The students were inspired to draw attention to these deaths
this semester in part because of the new perspective brought to the
club by Ethnic Studies visiting professor Jose Palafox, said Daisy
Gonzales, the club’s other Co-President.
Palafox, a Ph.D. candidate at University of California at
Berkeley, is teaching a course in the department on the U.S.-Mexico
Border and has published numerous articles that critically analyze
policies such as Operation Gatekeeper. In a lecture that took place
at the Faculty-Staff Lounge last Wednesday, Palafox discussed how
border policies like Operation Gatekeeper have led to the deaths of
over 3,000 migrants deaths since the beginning of the operation in
1994. As many critics of this operation have noted, these new
border policies have not stopped undocumented immigration but
merely pushed migrants out of the public view and into harsher
terrain in the desert, said Palafox in his lecture.

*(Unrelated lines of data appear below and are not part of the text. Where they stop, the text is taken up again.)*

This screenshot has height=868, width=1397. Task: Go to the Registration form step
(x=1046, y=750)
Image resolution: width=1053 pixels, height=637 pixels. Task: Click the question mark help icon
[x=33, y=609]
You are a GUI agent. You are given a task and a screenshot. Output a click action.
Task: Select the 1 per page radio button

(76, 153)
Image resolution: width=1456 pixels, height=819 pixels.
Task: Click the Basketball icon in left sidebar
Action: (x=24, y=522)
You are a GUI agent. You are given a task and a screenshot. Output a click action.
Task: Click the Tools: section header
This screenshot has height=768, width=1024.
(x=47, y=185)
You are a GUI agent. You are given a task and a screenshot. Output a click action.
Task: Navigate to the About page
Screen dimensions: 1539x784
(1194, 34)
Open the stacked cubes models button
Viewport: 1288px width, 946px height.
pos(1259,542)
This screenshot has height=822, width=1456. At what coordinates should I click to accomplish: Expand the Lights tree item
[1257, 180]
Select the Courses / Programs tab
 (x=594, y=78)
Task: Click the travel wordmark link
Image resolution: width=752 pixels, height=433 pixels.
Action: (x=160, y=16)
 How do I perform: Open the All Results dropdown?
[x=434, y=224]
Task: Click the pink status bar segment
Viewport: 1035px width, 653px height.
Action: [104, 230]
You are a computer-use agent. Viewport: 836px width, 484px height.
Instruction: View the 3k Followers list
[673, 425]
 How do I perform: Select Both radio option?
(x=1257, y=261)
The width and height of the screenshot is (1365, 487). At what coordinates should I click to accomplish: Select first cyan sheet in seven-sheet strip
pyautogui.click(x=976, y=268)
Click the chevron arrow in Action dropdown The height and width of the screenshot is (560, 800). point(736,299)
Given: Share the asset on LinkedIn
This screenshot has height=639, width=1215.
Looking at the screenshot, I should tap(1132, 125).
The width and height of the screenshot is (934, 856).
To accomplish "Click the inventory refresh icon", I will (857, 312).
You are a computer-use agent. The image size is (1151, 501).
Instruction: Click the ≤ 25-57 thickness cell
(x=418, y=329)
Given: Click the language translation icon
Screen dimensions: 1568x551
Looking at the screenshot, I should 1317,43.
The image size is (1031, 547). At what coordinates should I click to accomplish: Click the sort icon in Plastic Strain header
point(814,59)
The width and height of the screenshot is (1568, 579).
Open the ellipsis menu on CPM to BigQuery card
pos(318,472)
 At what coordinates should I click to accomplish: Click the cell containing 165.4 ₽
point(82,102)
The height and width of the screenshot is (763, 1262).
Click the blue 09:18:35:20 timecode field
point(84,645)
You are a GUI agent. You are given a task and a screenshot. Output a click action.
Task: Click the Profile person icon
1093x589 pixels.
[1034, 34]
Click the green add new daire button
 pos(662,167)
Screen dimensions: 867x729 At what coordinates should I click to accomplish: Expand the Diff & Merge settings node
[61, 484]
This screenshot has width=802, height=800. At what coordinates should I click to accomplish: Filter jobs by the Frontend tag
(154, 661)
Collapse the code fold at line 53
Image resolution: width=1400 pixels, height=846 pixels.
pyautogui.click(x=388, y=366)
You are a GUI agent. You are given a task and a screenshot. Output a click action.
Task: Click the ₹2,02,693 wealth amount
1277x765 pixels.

“The principal perpetrators of this violence are state
actors… who make these deaths invisible,” said
Palafox. “Those who create the policies that lead to migrant
mortality on the border and to the killings in Juarez further
dehumanize them by putting the blame on the victims themselves
without looking at the larger structures of violence that lead to
deaths on the border. And so these deaths become silent
“We have to fight the racism, misogyny, and imperialism
surrounding their lives and deaths. We seek justice for those who
cannot be heard,” said Maria Dominguez, a jjunior.
Alma Garcia, a College reference librarian, responded to the
event on Tuesday night with an appreciation for the club’s
efforts to bring attention to the two issues. “It’s
hard for me as a mother to think about how the Juarez mothers must
feel not to have their daughters ever return. We need to do
whatever is in our hands to give justice to them.”
Many students have reacted strongly to the visual
representations of the deaths of individuals on both sides of the
border. These can be seen as soon as students drive onto campus and
walk between Mills Hall and the Tea Shop. “I think it’s
great that people are taking on the responsibility of informing the
community,” said Shanna Foley, a sophomore.